▸ SHORT PROBLEM:
Recast the items as a numbered list, from the first one through the line containing "logged in (292, 2228)", both ends included. Leave out the pictures and any blank lines.

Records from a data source
....

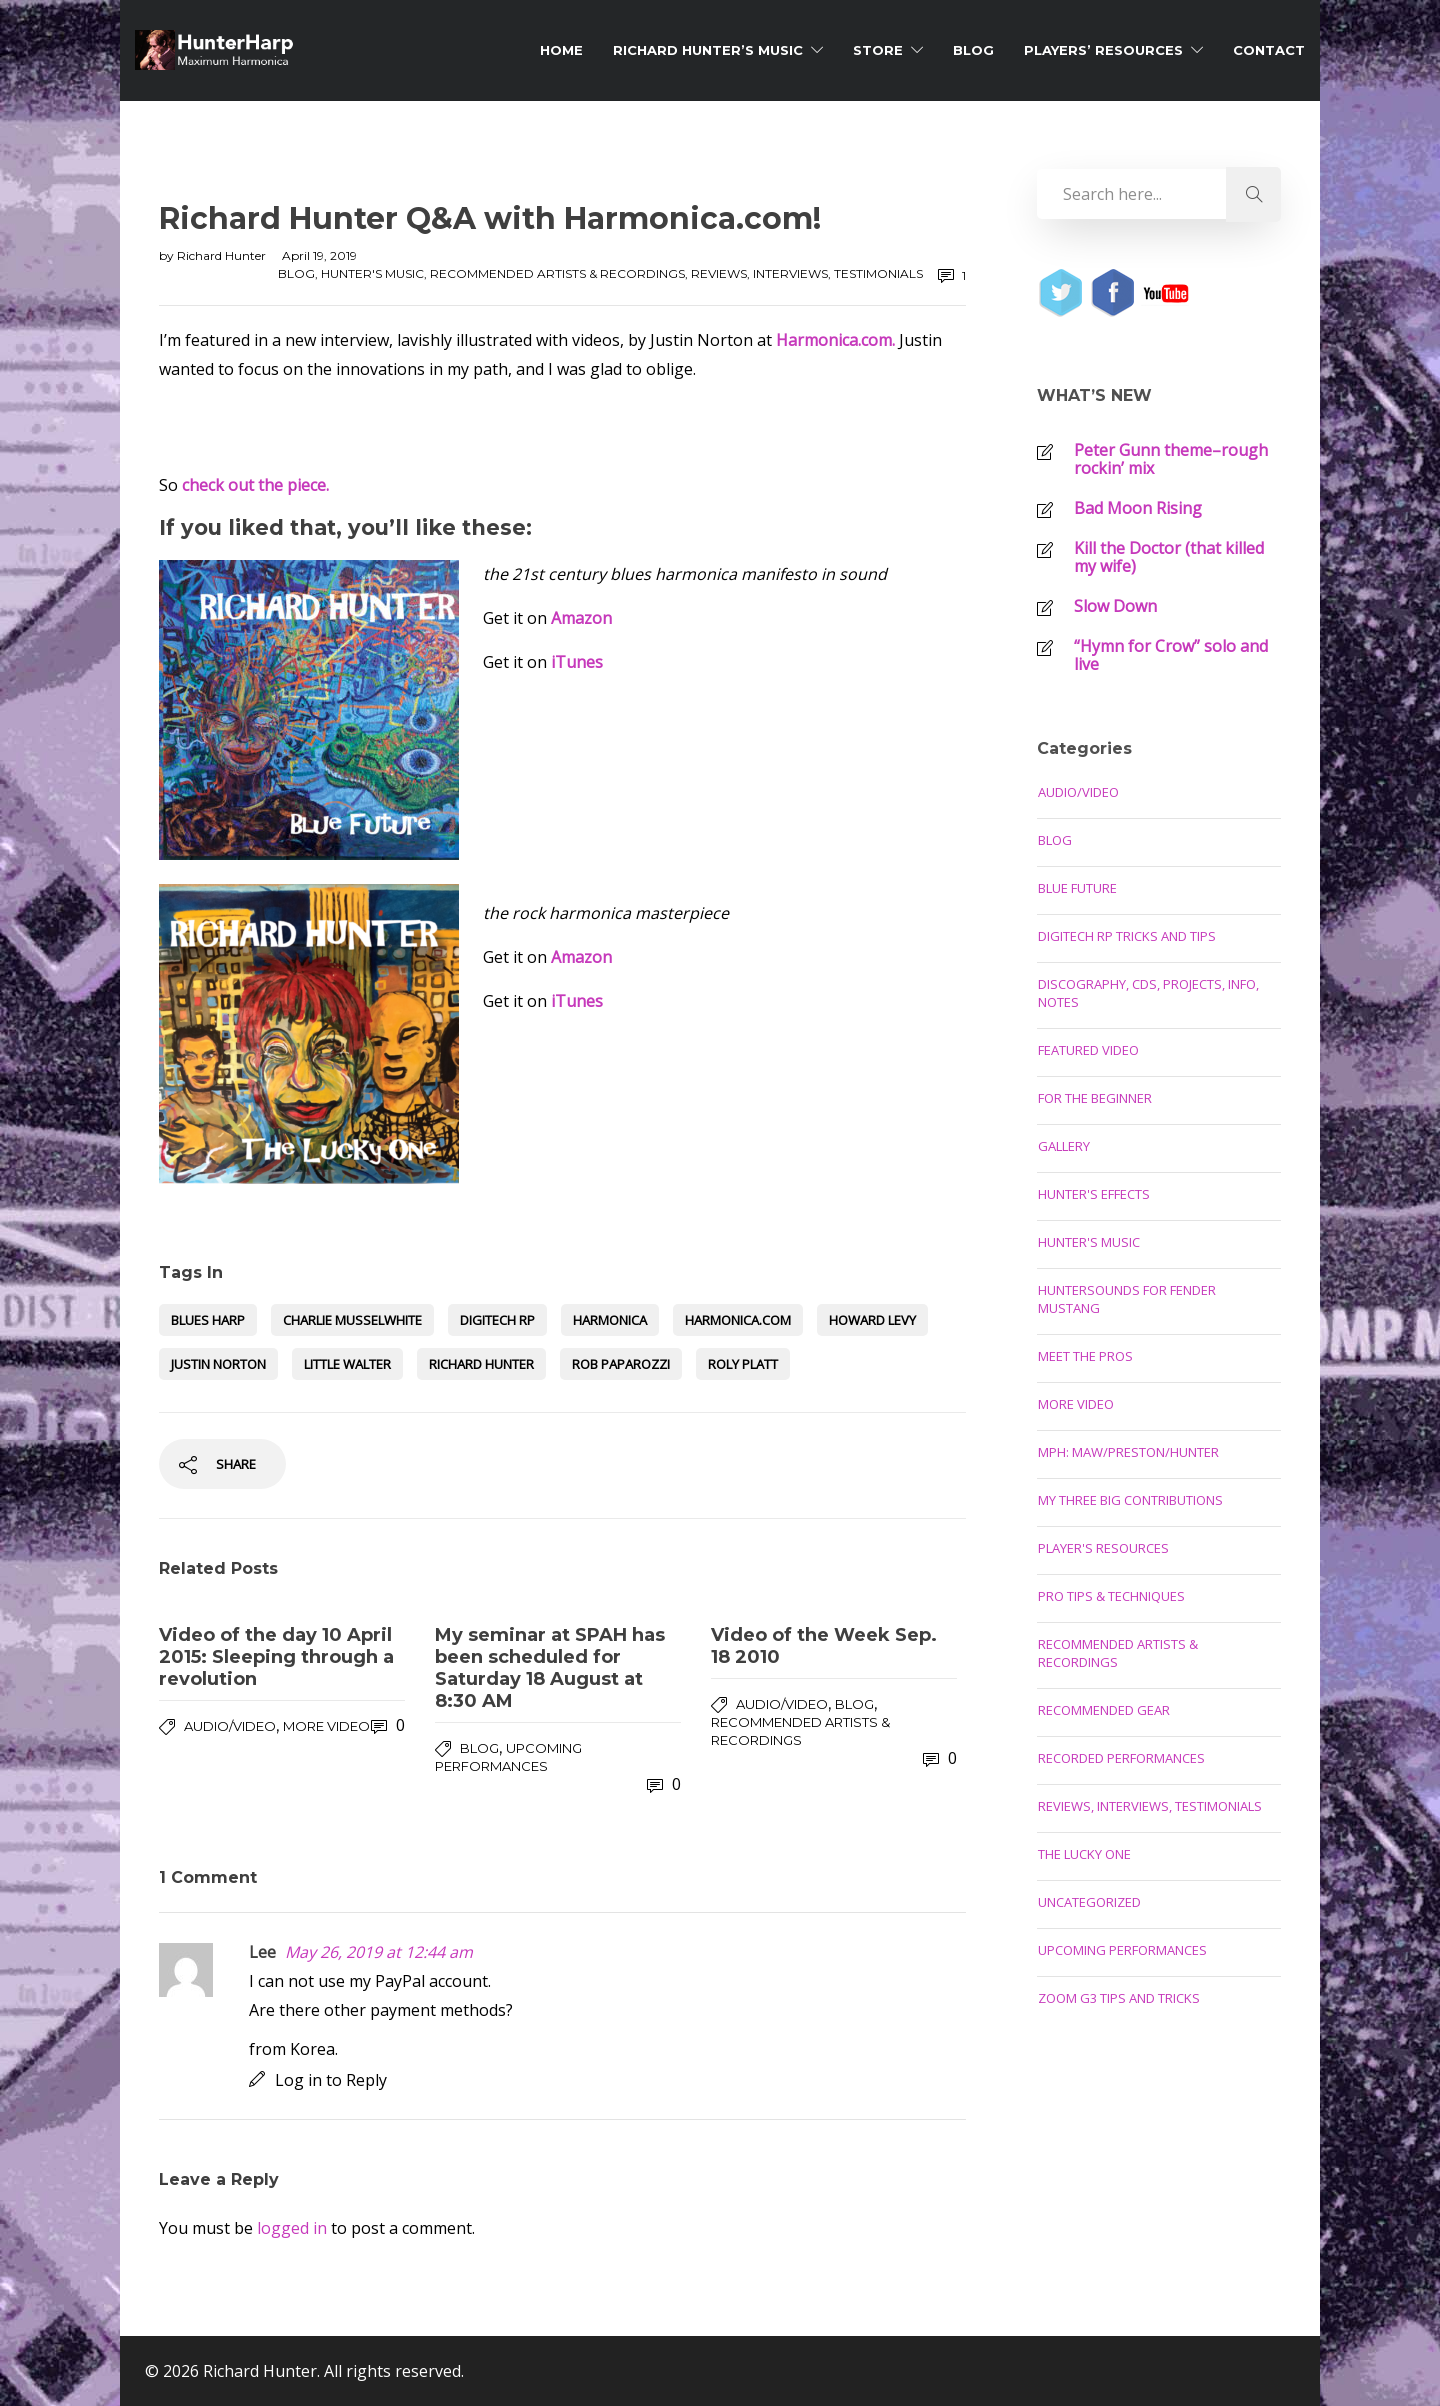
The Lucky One (1084, 1854)
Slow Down (1115, 606)
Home (561, 50)
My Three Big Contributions (1130, 1500)
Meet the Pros (1085, 1356)
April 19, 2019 (319, 255)
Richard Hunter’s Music (708, 50)
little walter (347, 1364)
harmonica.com (738, 1320)
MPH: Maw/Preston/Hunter (1128, 1452)
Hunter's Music (372, 273)
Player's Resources (1103, 1548)
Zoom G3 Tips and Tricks (1119, 1998)
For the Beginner (1095, 1098)
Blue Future (1077, 888)
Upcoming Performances (1122, 1950)
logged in (292, 2228)
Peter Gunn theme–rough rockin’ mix (1171, 459)
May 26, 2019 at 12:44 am (379, 1952)
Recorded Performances (1121, 1758)
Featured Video (1088, 1050)
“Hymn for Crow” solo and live (1171, 655)
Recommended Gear (1104, 1710)
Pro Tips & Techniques (1111, 1596)
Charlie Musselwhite (352, 1320)
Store (878, 50)
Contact (1269, 50)
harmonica (610, 1320)
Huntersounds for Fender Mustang (1127, 1299)
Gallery (1064, 1146)
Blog (973, 50)
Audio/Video (230, 1726)
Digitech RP (497, 1320)
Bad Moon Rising (1138, 508)
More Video (326, 1726)
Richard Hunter (223, 255)
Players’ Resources (1103, 50)
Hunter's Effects (1094, 1194)
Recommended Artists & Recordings (557, 273)
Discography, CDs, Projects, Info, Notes (1148, 993)
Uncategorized (1089, 1902)
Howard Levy (872, 1320)
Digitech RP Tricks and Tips (1127, 936)
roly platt (743, 1364)
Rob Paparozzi (621, 1364)
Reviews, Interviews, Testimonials (807, 273)
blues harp (208, 1320)
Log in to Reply (331, 2080)
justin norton (218, 1364)
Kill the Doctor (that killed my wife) (1169, 557)
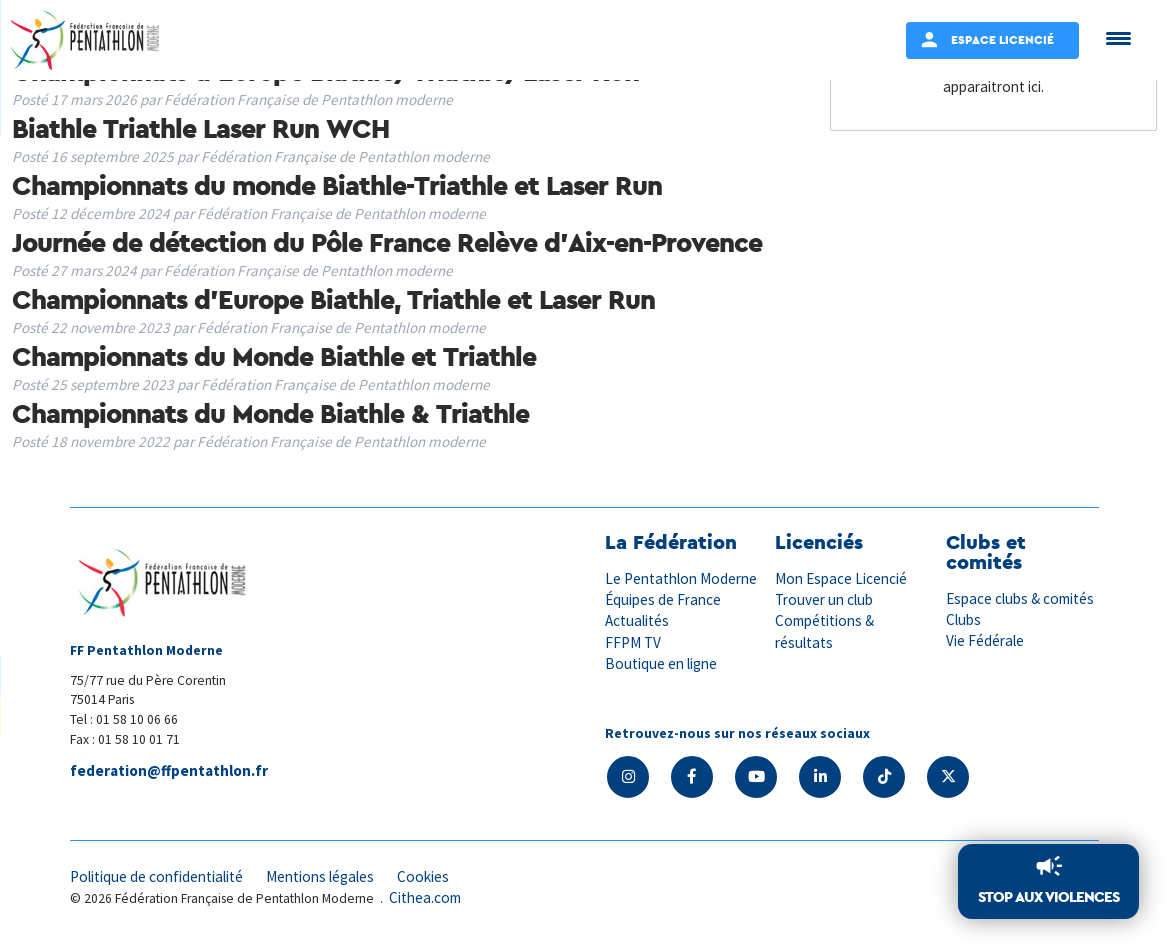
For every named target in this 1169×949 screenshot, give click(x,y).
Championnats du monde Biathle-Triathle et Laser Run (337, 185)
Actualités (637, 620)
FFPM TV (633, 642)
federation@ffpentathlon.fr (169, 770)
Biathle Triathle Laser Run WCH (200, 128)
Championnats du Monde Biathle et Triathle (274, 356)
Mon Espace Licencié (841, 578)
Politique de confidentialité (156, 876)
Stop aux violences (1048, 896)
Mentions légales (320, 876)
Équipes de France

....

▸ THE RESULT:
1. The Lucky One (1084, 1854)
2. Slow Down (1115, 606)
3. Home (561, 50)
4. My Three Big Contributions (1130, 1500)
5. Meet the Pros (1085, 1356)
6. April 19, 2019 (319, 255)
7. Richard Hunter’s Music (708, 50)
8. little walter (347, 1364)
9. harmonica.com (738, 1320)
10. MPH: Maw/Preston/Hunter (1128, 1452)
11. Hunter's Music (372, 273)
12. Player's Resources (1103, 1548)
13. Zoom G3 Tips and Tricks (1119, 1998)
14. For the Beginner (1095, 1098)
15. Blue Future (1077, 888)
16. Upcoming Performances (1122, 1950)
17. logged in (292, 2228)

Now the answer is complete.